Concepts
An alert consists of a trigger and one or more actions. Triggers can be defined
for topics,
brokers, consumer groups, and clusters. Each trigger is based on a metric
with condition value criteria that determines
when the trigger should fire. Any actions associated with the trigger are
executed
when the criteria is met.
Supported actions include:
- Sending an email notification to one or more accounts
- Sending a Slack webhook notification
- Sending a PagerDuty webhook notification that creates an incident ticket
A trigger can be associated with any number of defined actions. When a trigger
fires, it executes all its
associated enabled actions for which the Max send rate
has not been
exceeded. If the max send rate of a particular action has been exceeded, the
trigger event is
added to a list queue associated with the action and is included in the action
event the next time it
is executed (actions can report a set of triggers, not just one trigger).
Note
Queuing does not occur when alerts (actions) are
paused
because triggers are ignored during that interim.
The maximum triggered events per alert (default: 1000) is controlled by
the confluent.controlcenter.max.trigger.events.per.alert.config
option.
Detection of anomalous events (triggering criteria) is decoupled from the
alert actions that
should be taken when
a triggering event occurs. This means that triggers and actions are defined
independently,
which provides flexibility
when setting one or more actions to perform when a trigger fires.
Each time interceptor data is received by Control Center, metric values (such as
consumption
difference and
latency) of the corresponding time windows are updated to reflect the new data.
All newly updated
metric values are then checked against all configured triggers to determine
whether a trigger
should fire.
Note
Interceptors can conceivably report data related to any time - alerting works
across all time
windows, not just those near real time.
Buffer for consumer group triggers (deprecated)
Tip
The buffer feature for this trigger has been deprecated.
It will be removed from Control Center in the 6.1.0 release.

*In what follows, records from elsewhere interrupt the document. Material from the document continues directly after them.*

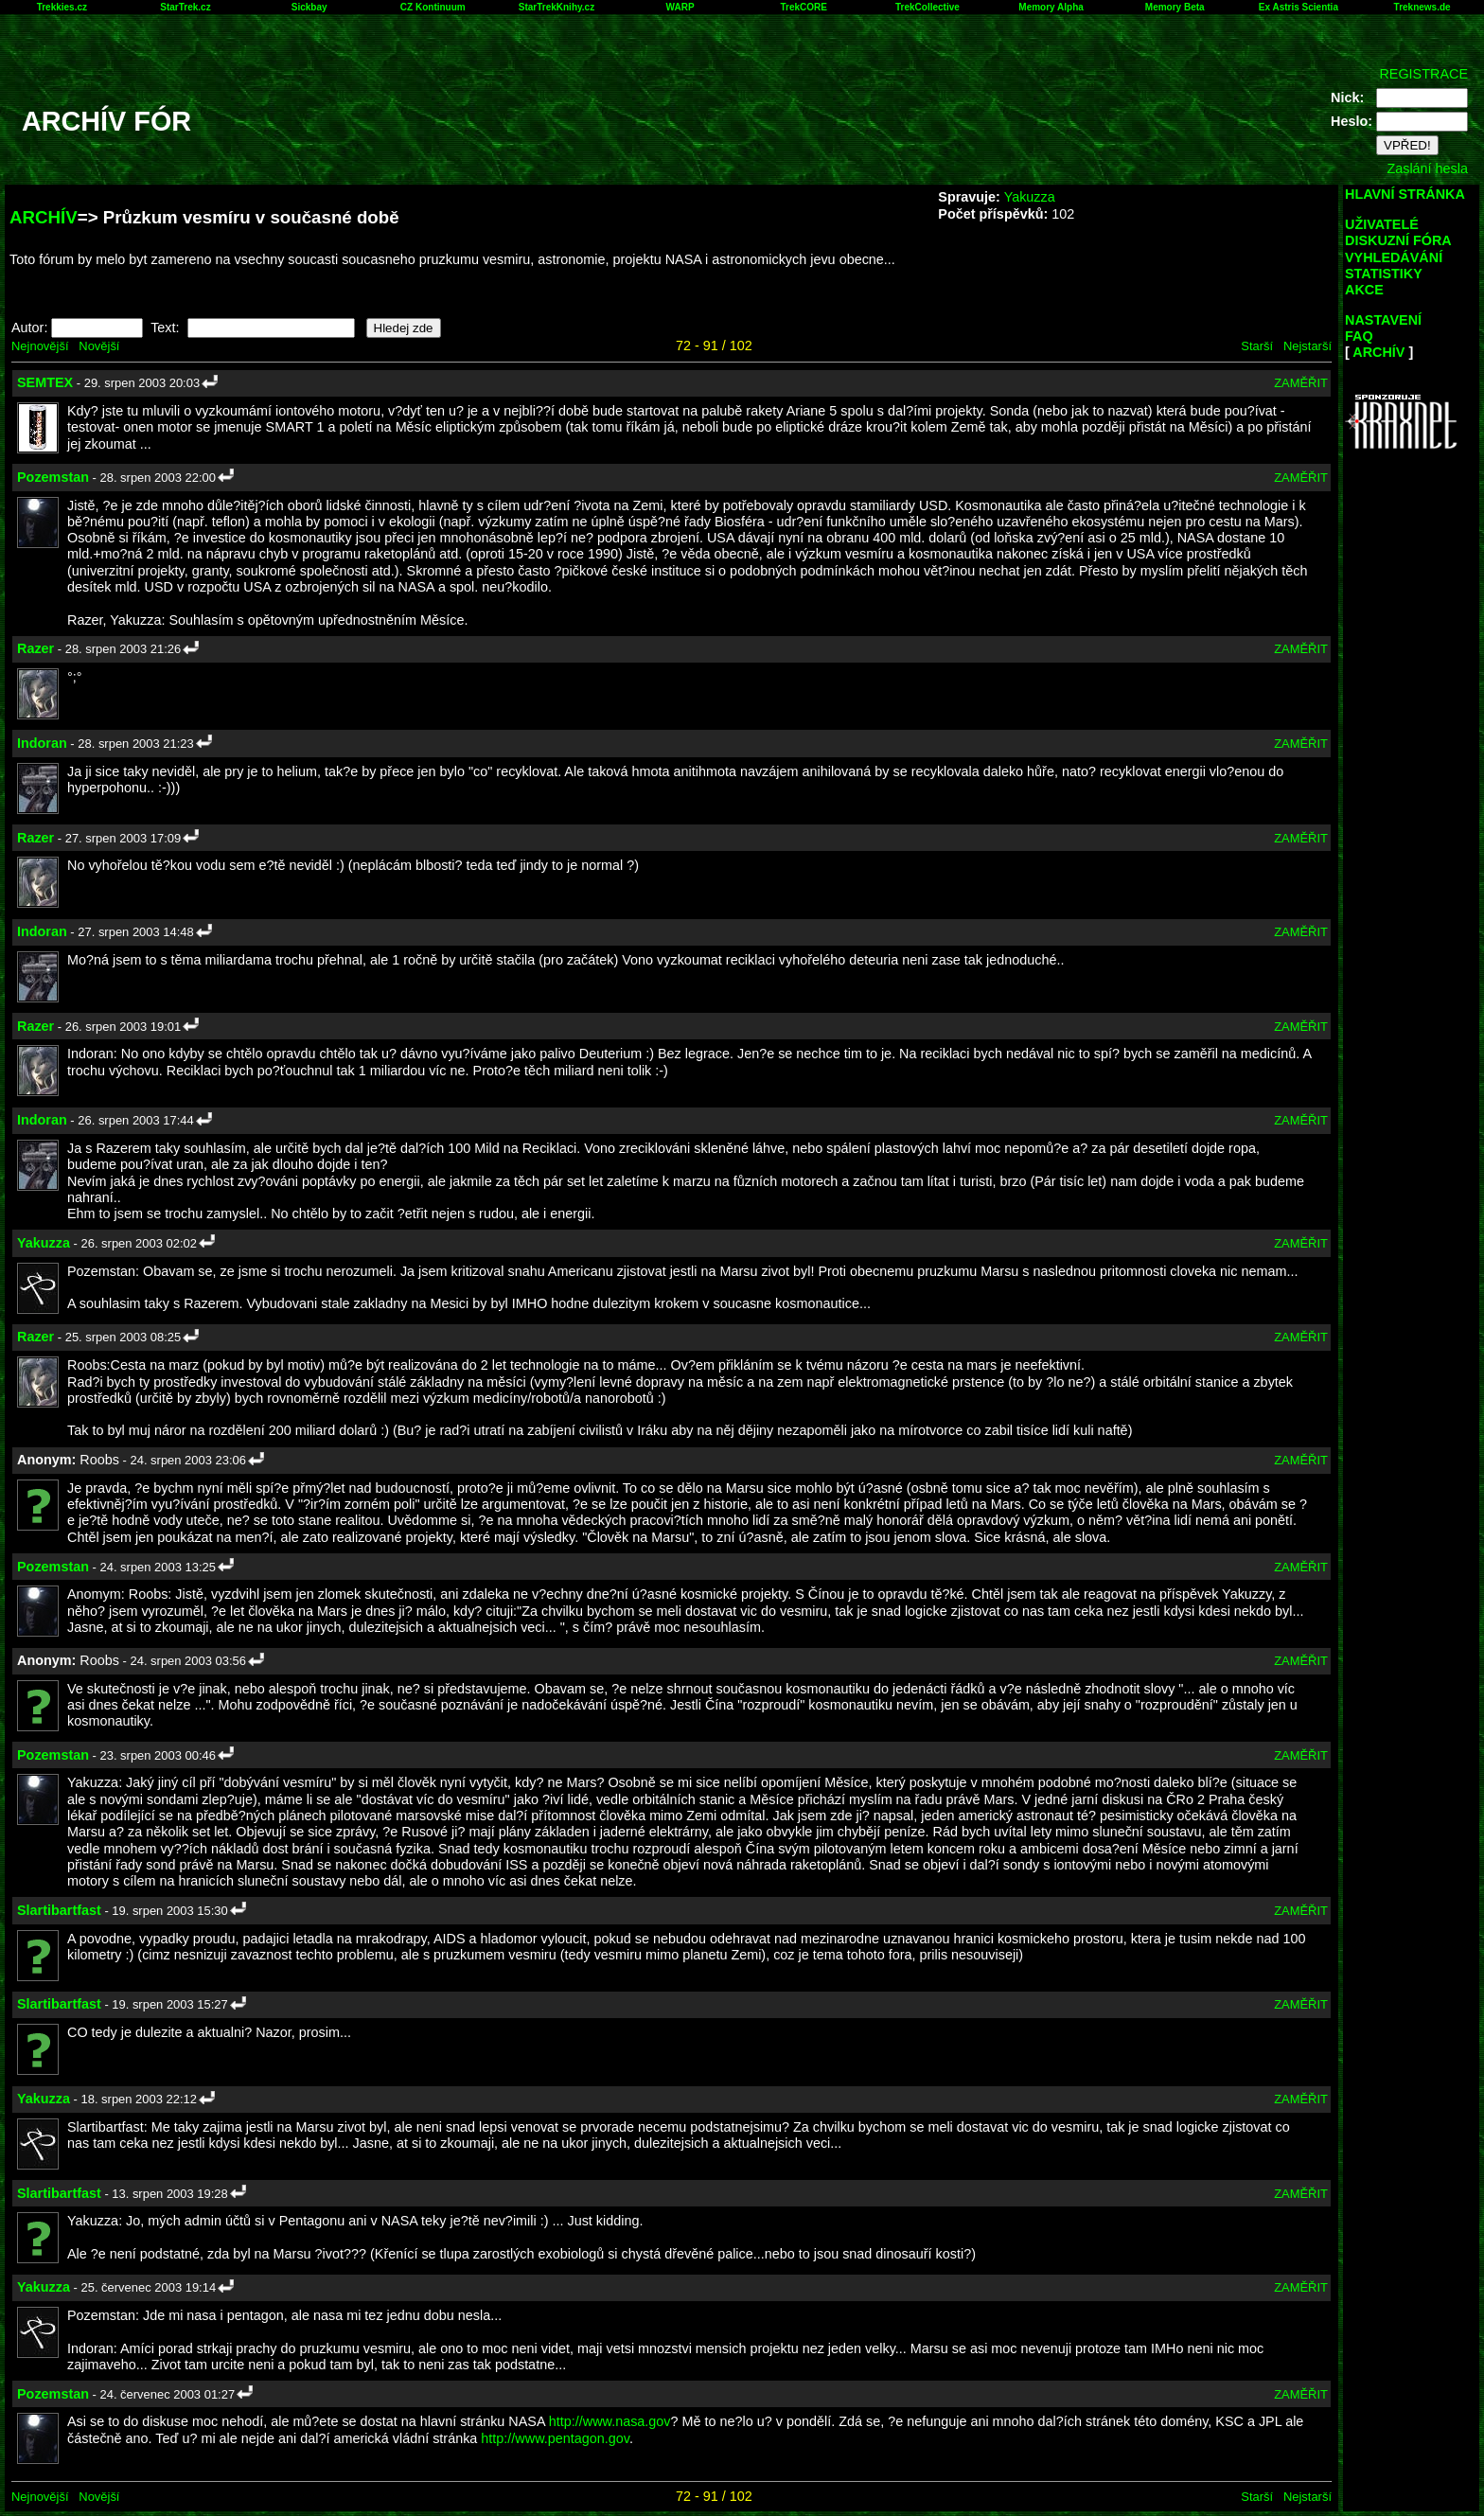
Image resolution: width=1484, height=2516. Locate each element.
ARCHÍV (43, 217)
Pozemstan (53, 477)
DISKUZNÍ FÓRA (1398, 240)
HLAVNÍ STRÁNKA (1405, 194)
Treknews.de (1422, 7)
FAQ (1359, 336)
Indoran (42, 743)
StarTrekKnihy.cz (556, 7)
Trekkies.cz (62, 7)
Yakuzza (1029, 196)
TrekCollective (927, 7)
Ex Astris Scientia (1298, 7)
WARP (680, 7)
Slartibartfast (59, 1910)
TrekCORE (804, 7)
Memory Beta (1175, 7)
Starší (1257, 346)
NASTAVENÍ (1383, 320)
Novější (99, 346)
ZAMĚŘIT (1301, 383)
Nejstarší (1307, 346)
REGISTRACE (1423, 73)
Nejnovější (39, 346)
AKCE (1364, 289)
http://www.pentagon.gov (555, 2438)
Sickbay (309, 7)
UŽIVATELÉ (1382, 224)
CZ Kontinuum (433, 7)
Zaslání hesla (1427, 168)
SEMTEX (45, 382)
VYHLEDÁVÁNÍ (1393, 257)
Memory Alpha (1051, 7)
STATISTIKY (1383, 273)
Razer (35, 648)
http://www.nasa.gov (610, 2421)
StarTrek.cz (185, 7)
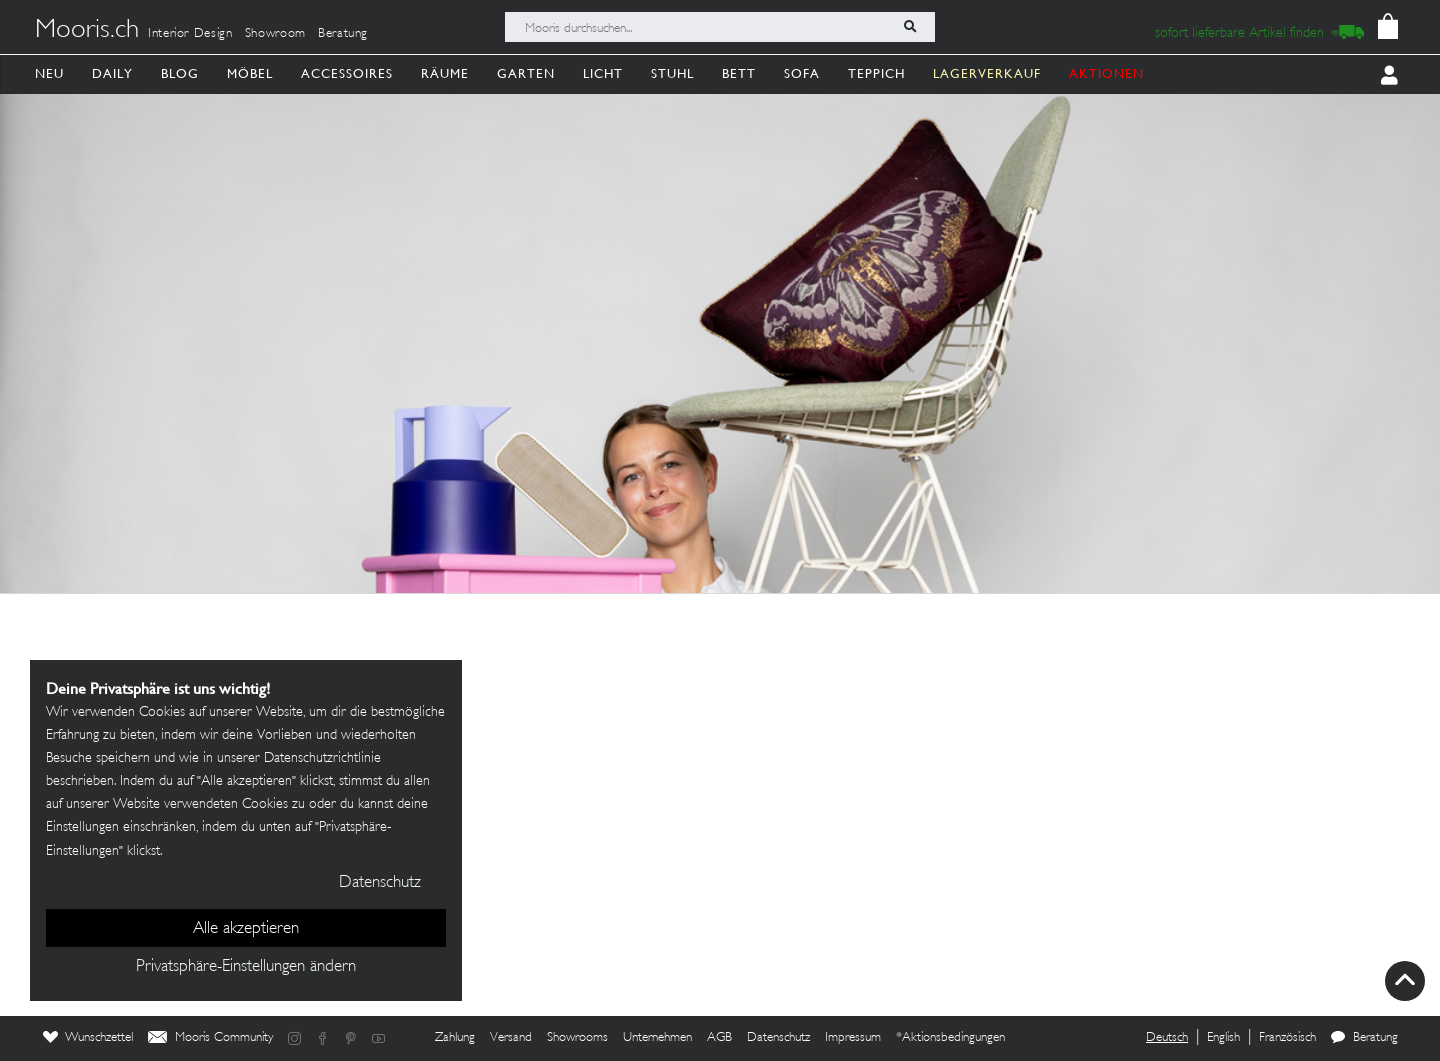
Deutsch (1167, 1038)
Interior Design (190, 34)
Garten (526, 73)
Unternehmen (657, 1038)
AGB (719, 1038)
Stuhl (672, 73)
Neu (49, 73)
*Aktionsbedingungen (950, 1038)
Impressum (853, 1038)
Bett (739, 73)
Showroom (275, 34)
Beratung (343, 34)
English (1223, 1038)
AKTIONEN (1106, 73)
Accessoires (347, 73)
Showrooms (577, 1038)
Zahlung (455, 1038)
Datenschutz (778, 1038)
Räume (445, 73)
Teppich (876, 73)
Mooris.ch (87, 31)
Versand (511, 1038)
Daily (112, 73)
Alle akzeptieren (246, 929)
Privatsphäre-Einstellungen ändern (246, 967)
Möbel (250, 73)
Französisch (1287, 1038)
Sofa (802, 73)
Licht (603, 73)
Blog (180, 73)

Because of normal lag in the system, time windows close to real time will
frequently have
associated metric values that would be cause for concern if the time window was
further behind
real time. For this reason, triggers for consumer groups have an associated
buffer value. The buffer
allows you to require an alertable state to persist for a configurable period of
time to alleviate
prematurely activating a consumer group trigger.
A triggered event that is within Buffer
seconds of real time is not
immediately registered against
actions. When the time window ultimately moves greater than the buffer seconds
behind
real time, any associated metric value that would still cause a trigger to be
fired is then
registered against any appropriate actions.